Davide Enia

Schiffbruch vor Lampedusa

Cover: Schiffbruch vor Lampedusa
Wallstein Verlag, Göttingen 2019
ISBN 9783835334380
Gebunden, 238 Seiten, 20,00 EUR

Klappentext

Aus dem Italienischen von Susanne van Volxem und Olaf Mathhias Roth. Davide Enia ist nach Lampedusa gefahren, um sich selbst ein Bild von der Insel zu machen, die in den Medien zum Sinnbild für die Flüchtlingskrise geworden ist. Seine Gespräche mit Rettungshelfern, Freunden und Fischern, aber auch seine persönlichen Eindrücke bei Rettungsaktionen und "Anlandungen" verwebt er zu einer unglaublich dichten und ergreifenden Erzählung. Lampedusa ist dabei ein Mikrokosmos, in dem die Folgen von Migration, Flucht und Grenzen unmittelbar spürbar sind. Gleichzeitig erinnert Enia sich an magische Sommer an der sizilianischen Küste und seine früheren Urlaube auf der Insel, und versucht, die Unschuld dieser Zeit wieder heraufzubeschwören. Enias Tage auf Lampedusa werden begleitet von seiner Sorge um den krebskranken Onkel und der Notwendigkeit, sich mit dessen nahenden Tod auseinanderzusetzen.

____

» **AUFGABE A**
Benenne in den Datensätzen, beginnend mit der Zeile, die „Open the Send menu item“ enthält, und endend mit dem Ende der Datensätze, „Instruction“ in „Command“ um und gib nur diese Zeilen ohne die Bilder wieder.

____

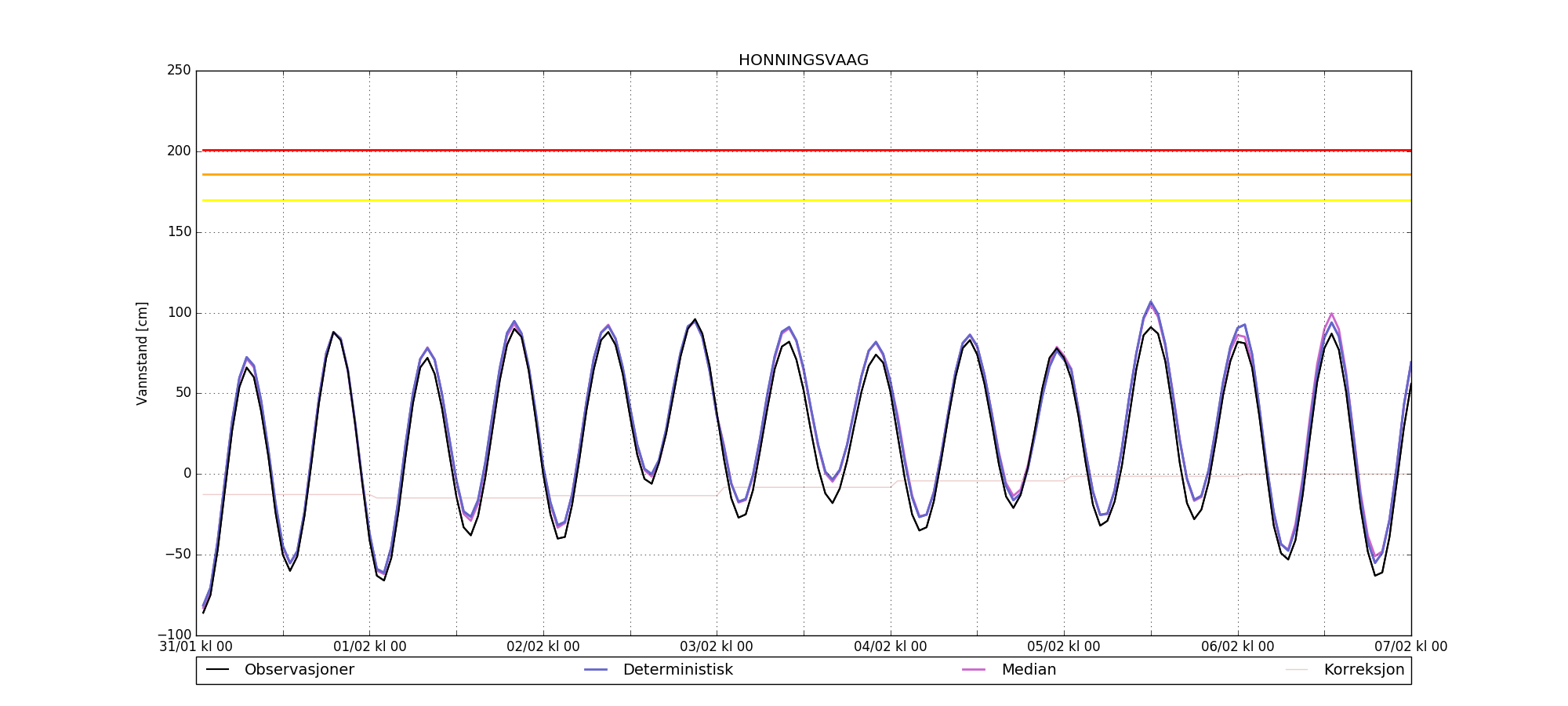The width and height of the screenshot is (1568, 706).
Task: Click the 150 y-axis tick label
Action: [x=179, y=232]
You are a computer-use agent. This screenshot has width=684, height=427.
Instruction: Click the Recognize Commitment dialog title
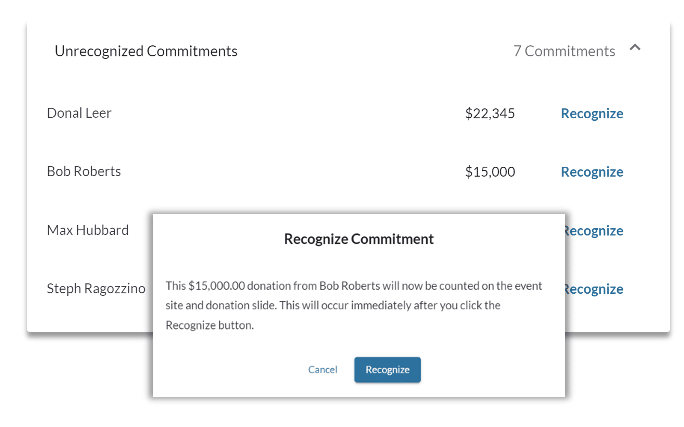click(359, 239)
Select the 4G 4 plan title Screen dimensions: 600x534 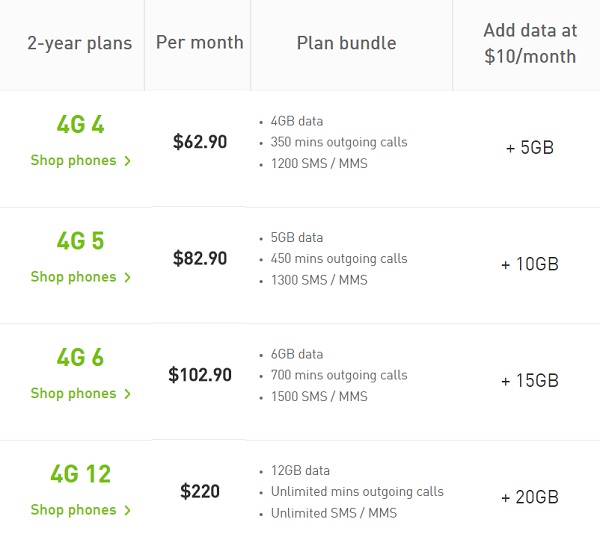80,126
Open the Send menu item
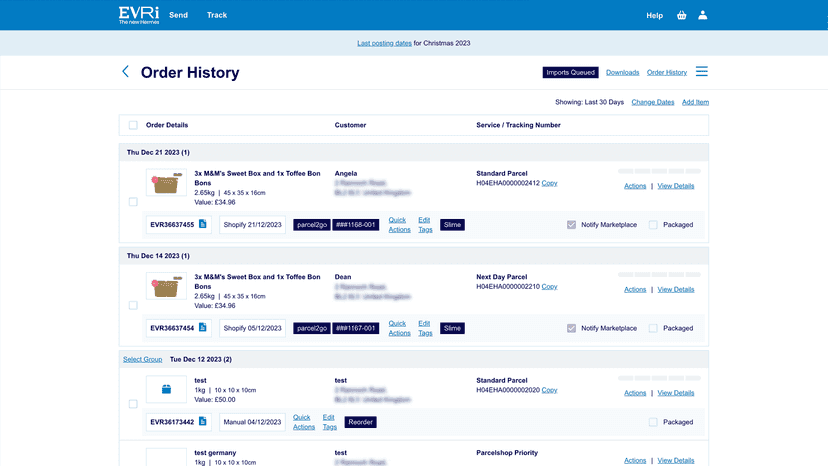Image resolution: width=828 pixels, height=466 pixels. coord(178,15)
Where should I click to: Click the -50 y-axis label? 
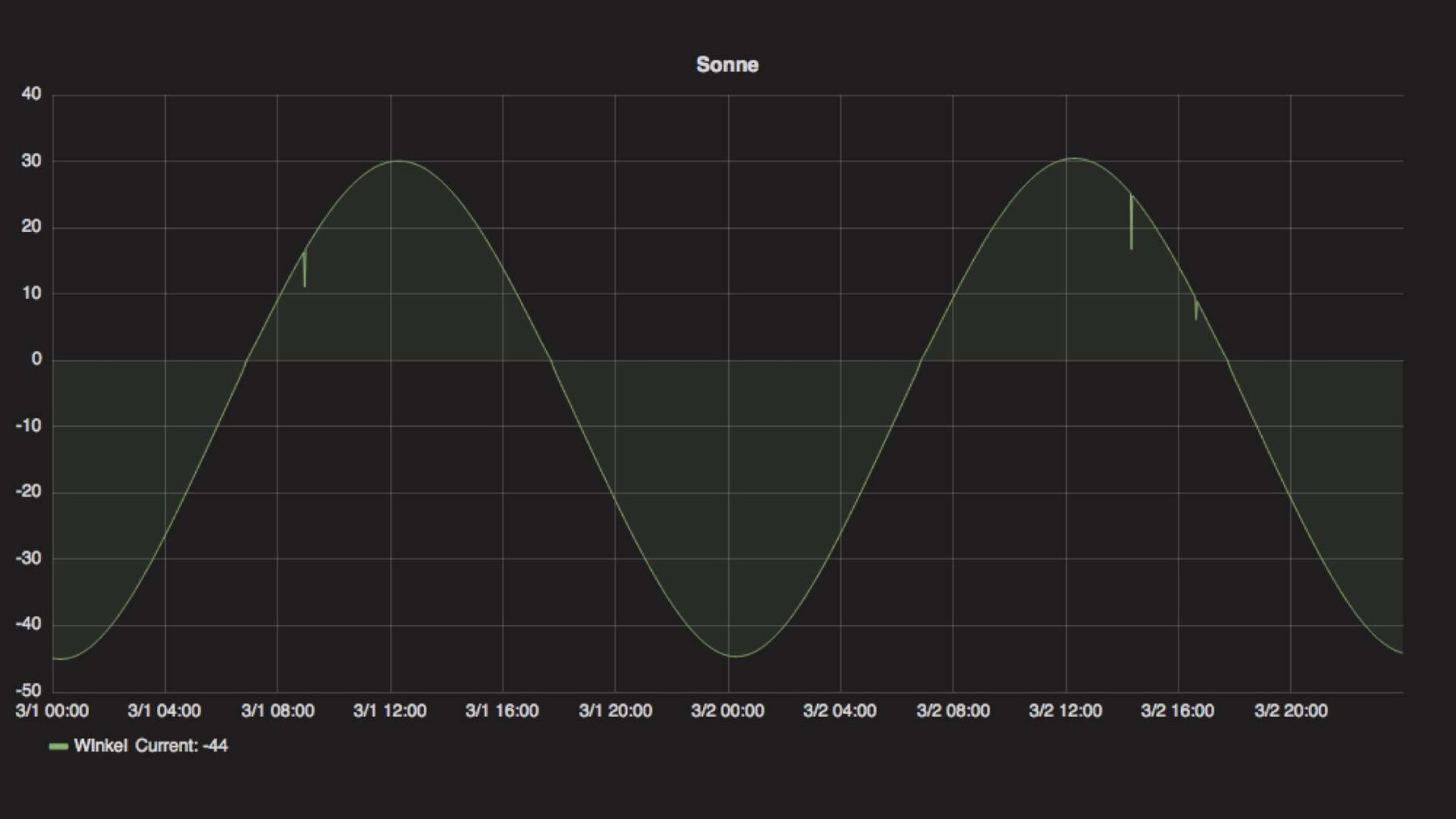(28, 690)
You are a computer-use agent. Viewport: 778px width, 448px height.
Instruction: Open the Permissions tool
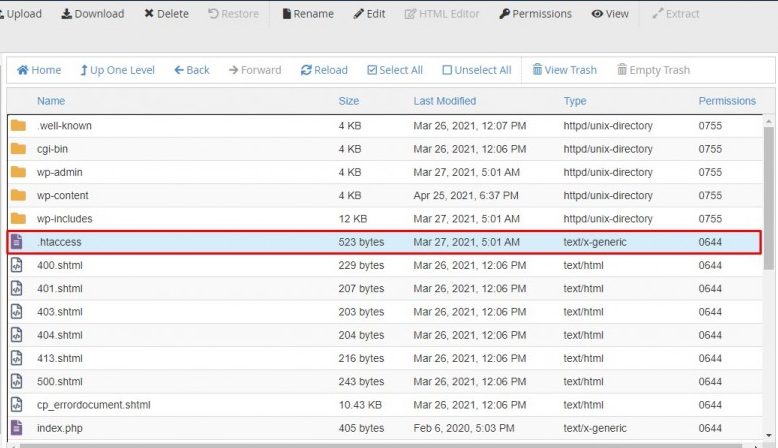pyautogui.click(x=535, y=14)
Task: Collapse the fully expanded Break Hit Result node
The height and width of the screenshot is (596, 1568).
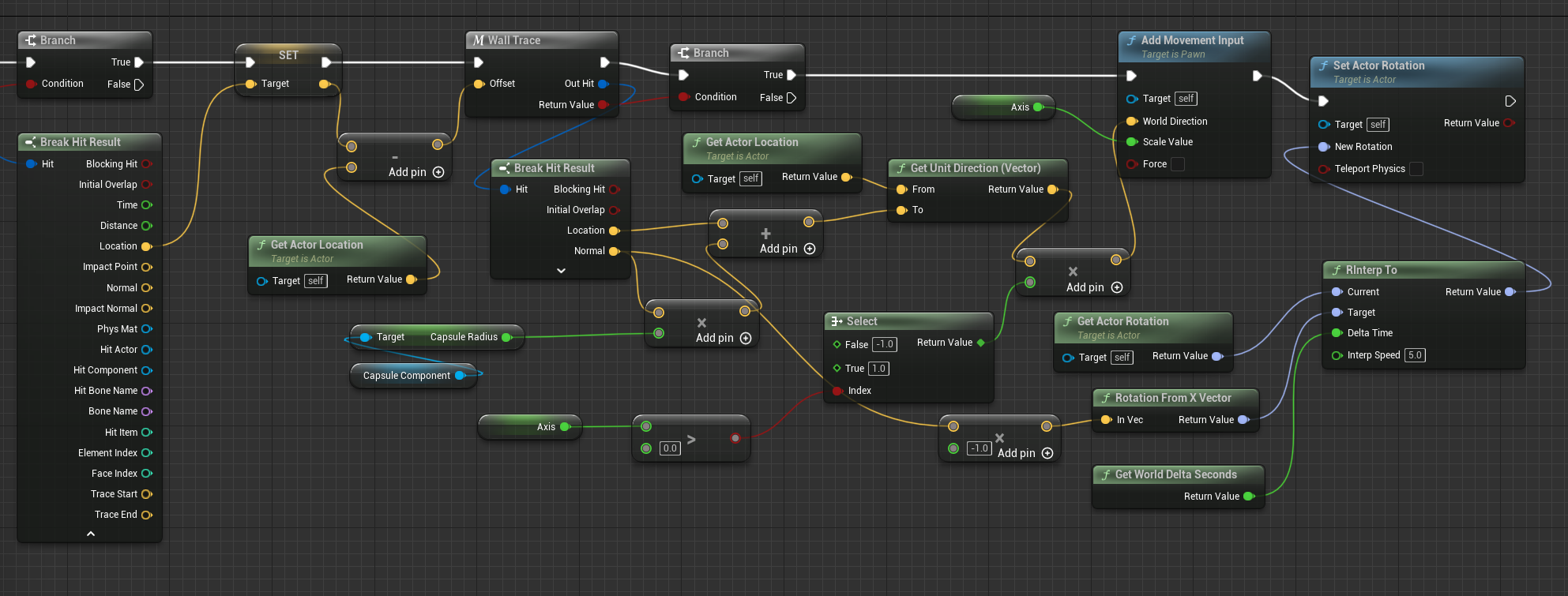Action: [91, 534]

____

» **AUFGABE B**
Schreibe aus dem Klappentext den Abschnitt heraus, beginnend bei „Aus dem Italienischen“ und endend bei „nahenden Tod auseinanderzusetzen.“.

» **VOLLSTÄNDIGE ANTWORT A**
Open the Send menu item
Image resolution: width=828 pixels, height=466 pixels. coord(178,15)
Where should I click to: Click the -50 y-axis label? 
(28, 690)
You are a computer-use agent. Viewport: 778px width, 448px height.
Command: Open the Permissions tool
pyautogui.click(x=535, y=14)
Task: Collapse the fully expanded Break Hit Result node
The height and width of the screenshot is (596, 1568).
Action: [91, 534]

» **VOLLSTÄNDIGE ANTWORT B**
Aus dem Italienischen von Susanne van Volxem und Olaf Mathhias Roth. Davide Enia ist nach Lampedusa gefahren, um sich selbst ein Bild von der Insel zu machen, die in den Medien zum Sinnbild für die Flüchtlingskrise geworden ist. Seine Gespräche mit Rettungshelfern, Freunden und Fischern, aber auch seine persönlichen Eindrücke bei Rettungsaktionen und "Anlandungen" verwebt er zu einer unglaublich dichten und ergreifenden Erzählung. Lampedusa ist dabei ein Mikrokosmos, in dem die Folgen von Migration, Flucht und Grenzen unmittelbar spürbar sind. Gleichzeitig erinnert Enia sich an magische Sommer an der sizilianischen Küste und seine früheren Urlaube auf der Insel, und versucht, die Unschuld dieser Zeit wieder heraufzubeschwören. Enias Tage auf Lampedusa werden begleitet von seiner Sorge um den krebskranken Onkel und der Notwendigkeit, sich mit dessen nahenden Tod auseinanderzusetzen.